Some funds have recently flowed towards Google, primarily based on three factors: Gemini's competitive positioning, the potential opportunity with TPUs, and a relatively smaller exposure to application businesses. It is noteworthy that Google's stock price fell after its Q4 2025 results on February 4, as its 2026 capital expenditure was about 50% higher than market expectations. However, the earnings call also provided a clear disclosure framework – 60% of capital expenditure is for servers, with slightly more than half of that compute power allocated to the cloud business. Goldman Sachs believes that if Microsoft could provide disclosures of a similar dimension, it would help rebuild investor confidence.
**The Strategic Rationale Behind Copilot Investment**
Microsoft is shaping Copilot into an enterprise-grade LLM solution that balances performance and cost through differentiated delivery mechanisms. Copilot 365 is priced at approximately $30 per user per month and integrates multiple models. In comparison, ChatGPT Enterprise is priced around $60, offering unlimited GPT-4 access. Individual users might still prefer the latter's simplicity, but enterprises must weigh performance against cost and evaluate the long-term strategic value offered by the abstraction layer.

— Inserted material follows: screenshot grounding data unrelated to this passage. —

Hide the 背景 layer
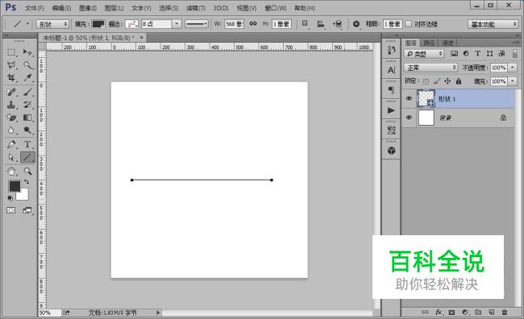Viewport: 524px width, 319px height. tap(409, 118)
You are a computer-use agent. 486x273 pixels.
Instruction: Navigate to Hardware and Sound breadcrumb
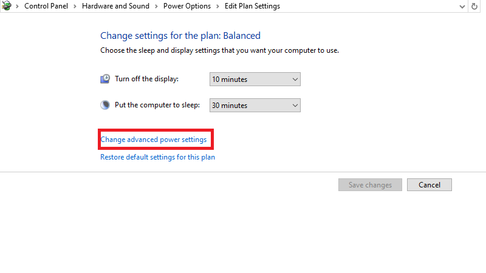(116, 6)
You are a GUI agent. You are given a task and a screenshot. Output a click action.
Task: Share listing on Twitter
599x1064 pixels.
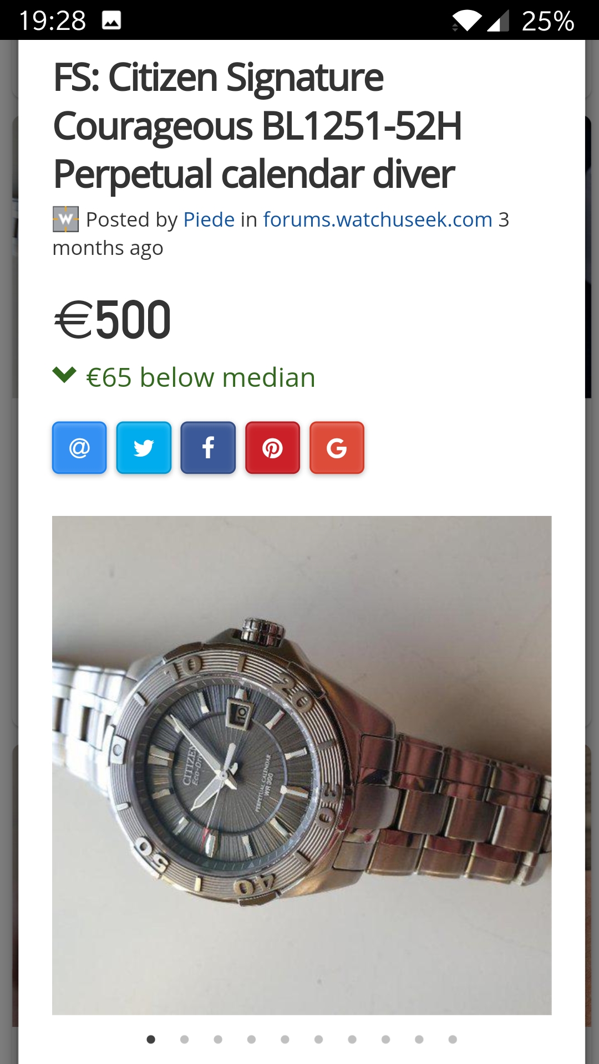click(x=144, y=448)
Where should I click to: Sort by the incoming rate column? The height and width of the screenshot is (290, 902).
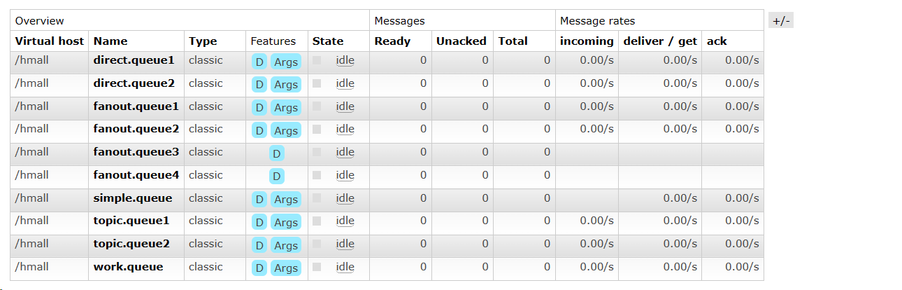[x=587, y=41]
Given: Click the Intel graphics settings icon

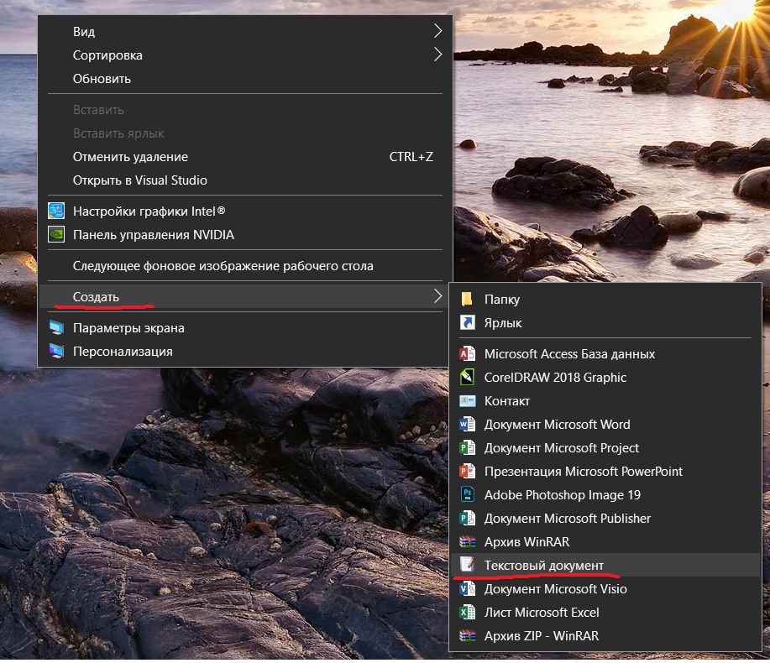Looking at the screenshot, I should click(x=56, y=211).
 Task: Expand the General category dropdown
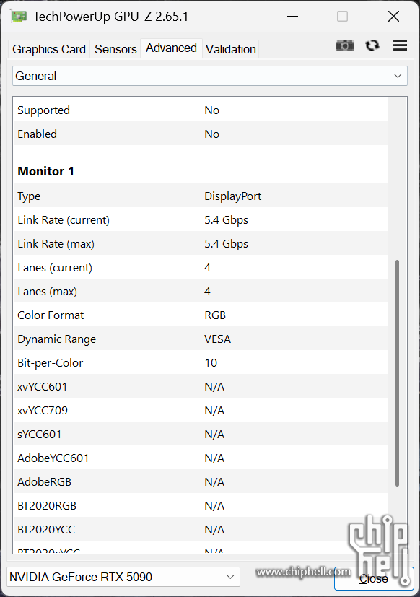click(x=210, y=76)
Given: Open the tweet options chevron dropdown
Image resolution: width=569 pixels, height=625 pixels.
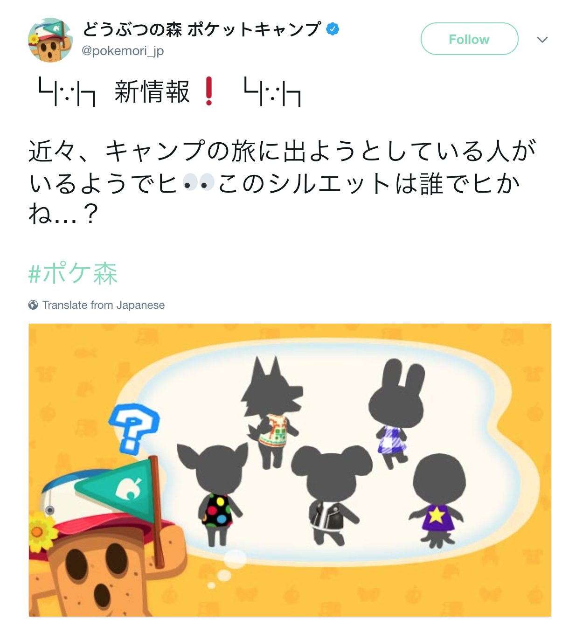Looking at the screenshot, I should coord(542,40).
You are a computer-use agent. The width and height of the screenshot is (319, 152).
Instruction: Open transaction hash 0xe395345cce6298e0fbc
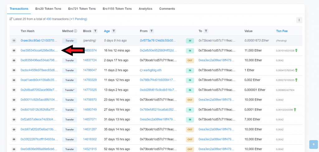39,50
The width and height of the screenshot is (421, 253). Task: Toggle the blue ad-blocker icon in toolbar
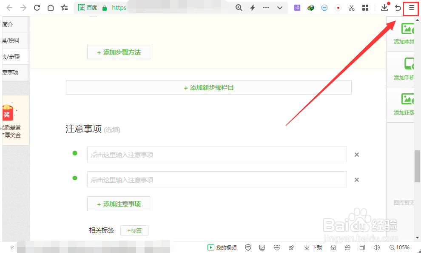[324, 8]
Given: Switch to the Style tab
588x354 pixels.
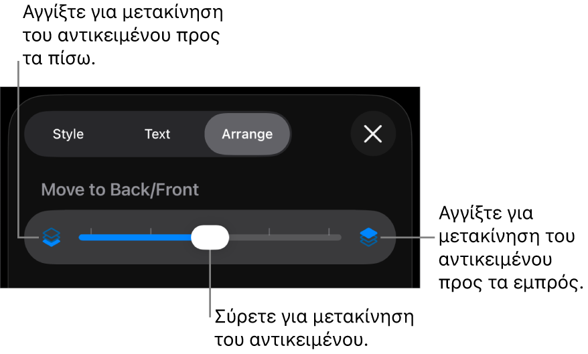Looking at the screenshot, I should click(68, 134).
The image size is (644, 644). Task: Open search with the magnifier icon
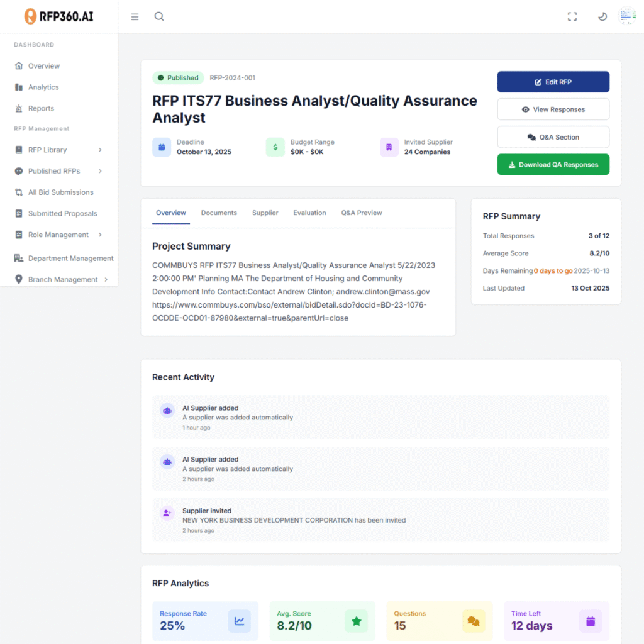coord(159,17)
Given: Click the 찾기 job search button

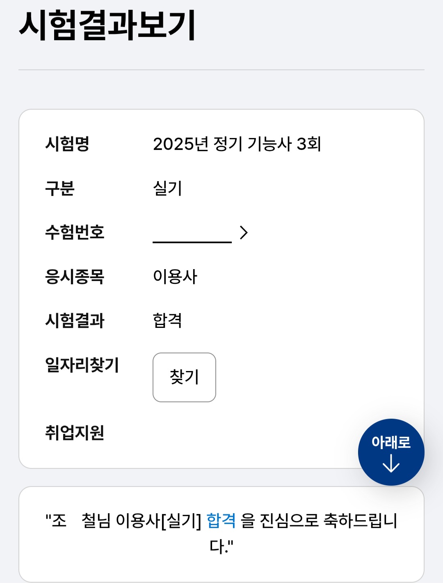Looking at the screenshot, I should [x=184, y=377].
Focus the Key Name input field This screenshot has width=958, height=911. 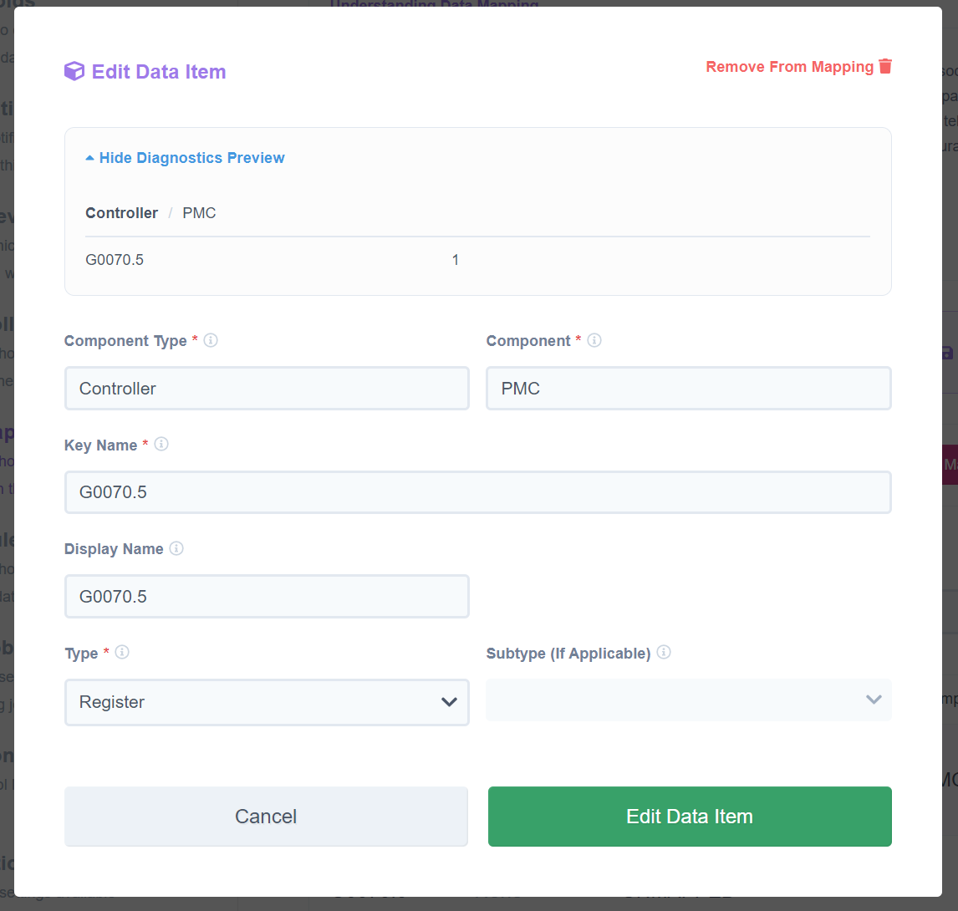pyautogui.click(x=477, y=492)
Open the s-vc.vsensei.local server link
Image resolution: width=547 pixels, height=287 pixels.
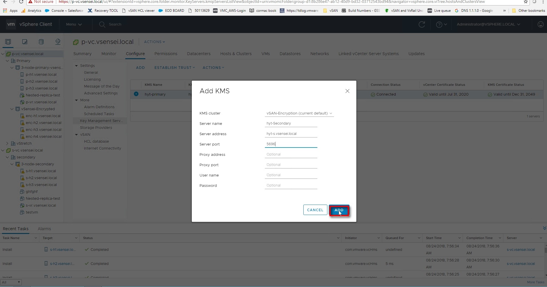[521, 250]
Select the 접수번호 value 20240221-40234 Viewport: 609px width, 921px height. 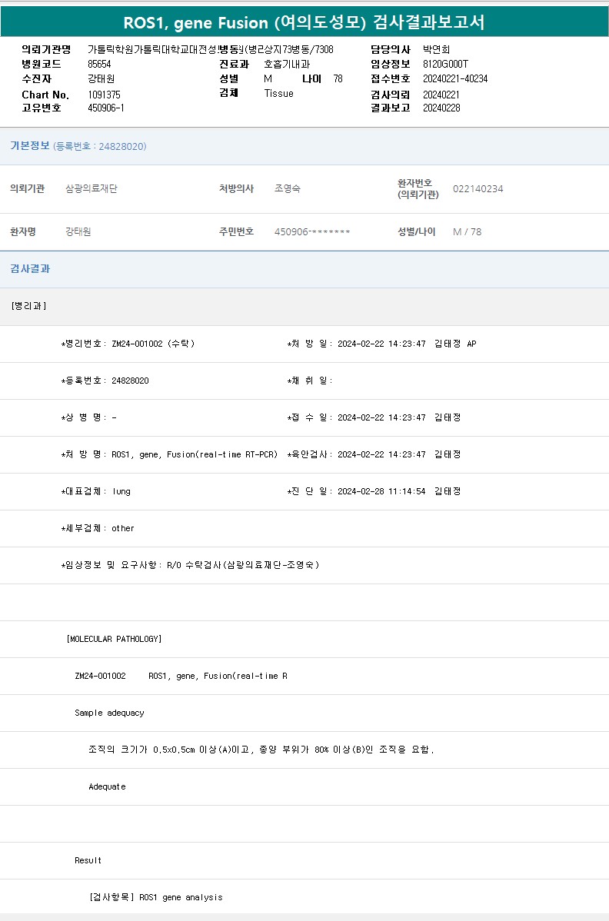pos(455,79)
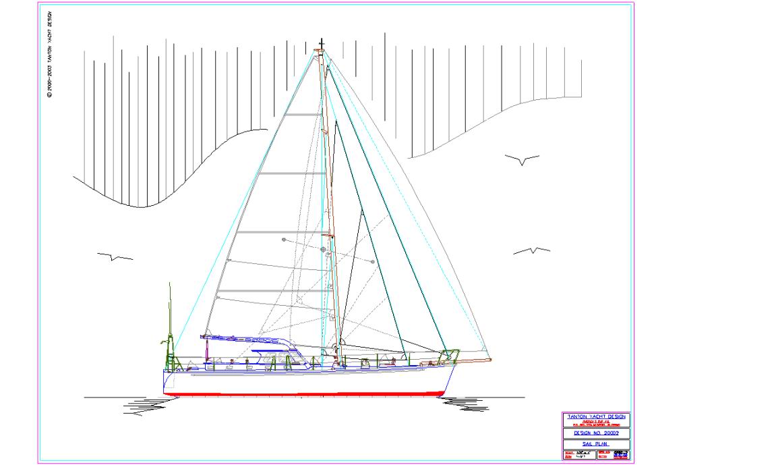Click the blue pilothouse cabin windows

(268, 352)
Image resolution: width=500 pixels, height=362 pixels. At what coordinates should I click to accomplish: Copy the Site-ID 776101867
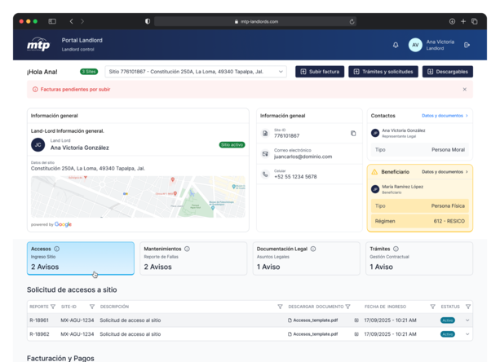(x=353, y=134)
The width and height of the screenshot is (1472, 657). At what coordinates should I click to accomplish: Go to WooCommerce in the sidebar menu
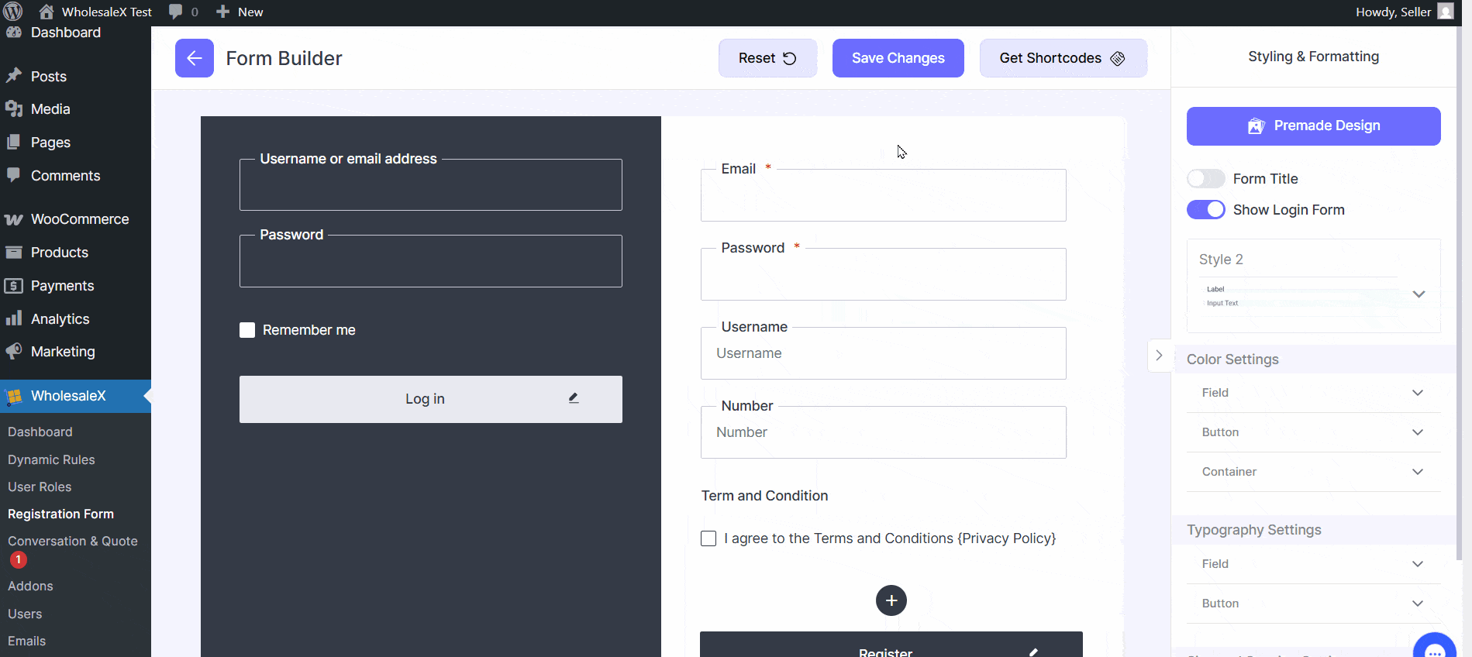[79, 219]
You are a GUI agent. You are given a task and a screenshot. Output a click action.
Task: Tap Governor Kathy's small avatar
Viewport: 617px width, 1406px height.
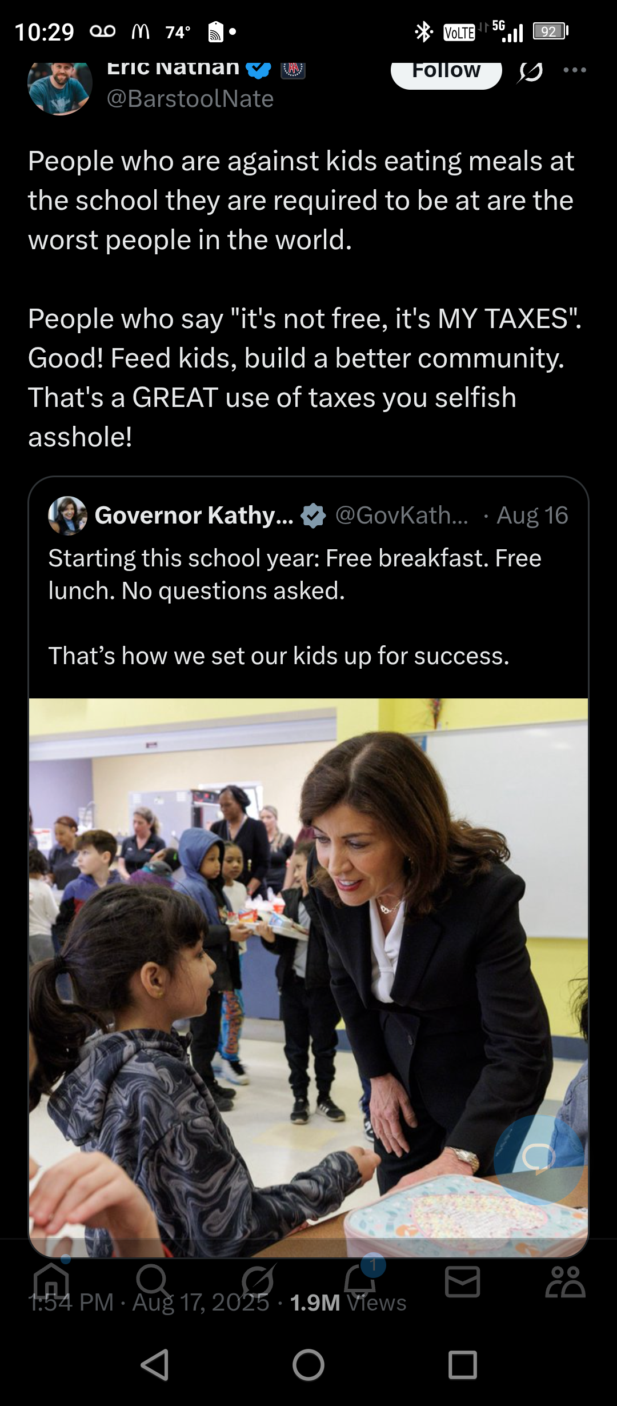tap(68, 516)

In terms of contextual intelligence, **WorkIQ** is becoming an important vehicle for Microsoft to demonstrate differentiated advantages. The tool, launched at last November's Ignite conference, analyzes anonymized, aggregated Microsoft 365 data to reveal collaboration patterns and work trends within organizations, providing data support for embedding AI into business processes.
Microsoft also demonstrates a unique strategic advantage as a **"fast follower."** Leveraging its strong distribution channels, enterprise-grade security capabilities, and service support, Microsoft can rapidly introduce technologies proven effective in consumer settings into enterprise scenarios. Practices over the past three-plus years show that enterprise software stacks have long iteration cycles. Meanwhile, management's urgent demand for AI implementation is pushing enterprises to seek incremental value beyond their existing software stacks, creating an opportunity for Microsoft.
More importantly, **Copilot has begun to materially contribute to the growth of M365 Commercial Cloud revenue**, a business estimated to reach $89 billion in FY2026. Excluding the impact of one-time items, M365 Commercial Cloud has maintained stable revenue growth over the past three quarters, reversing a previous trend of sustained slowdown. Goldman Sachs believes that Copilot's monetization is effectively offsetting pressures from the nearing end of the E5 upgrade cycle and new seat additions from lower ARPU segments (such as regional markets, small and medium-sized businesses, and frontline workers). The ARPU growth rate over the past three quarters has increased to 10-11%, significantly higher than the 5-7% in the prior year, also indicating an acceleration in Copilot adoption.